---- Data extracts

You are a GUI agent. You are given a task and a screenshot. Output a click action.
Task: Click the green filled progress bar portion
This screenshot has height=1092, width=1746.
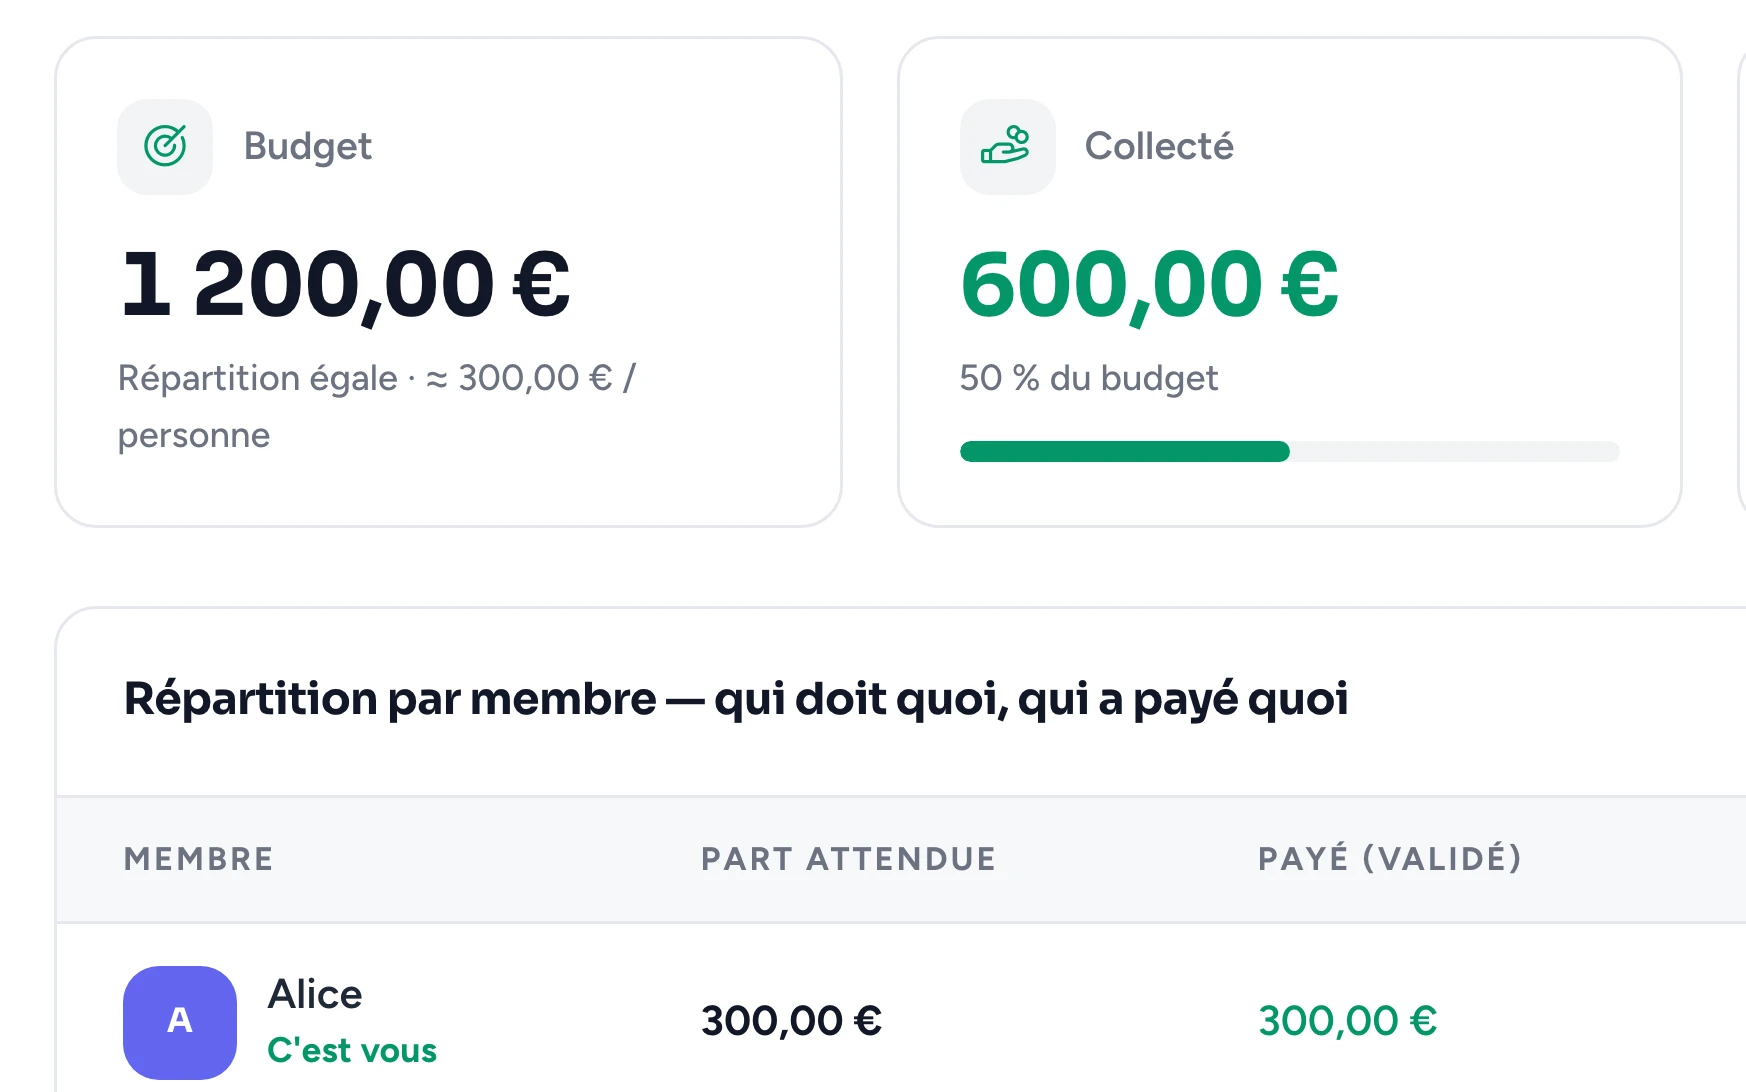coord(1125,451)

--------
---- Data extracts

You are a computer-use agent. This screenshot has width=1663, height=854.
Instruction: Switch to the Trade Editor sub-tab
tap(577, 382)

--------

_What is expected_: Using the material above, copy every line in which the string "agent" occurs.

_Answer box_:
You are a GUI agent. You are given a task and a screenshot. Output a click action.
You are a computer-use agent. This screenshot has width=1663, height=854.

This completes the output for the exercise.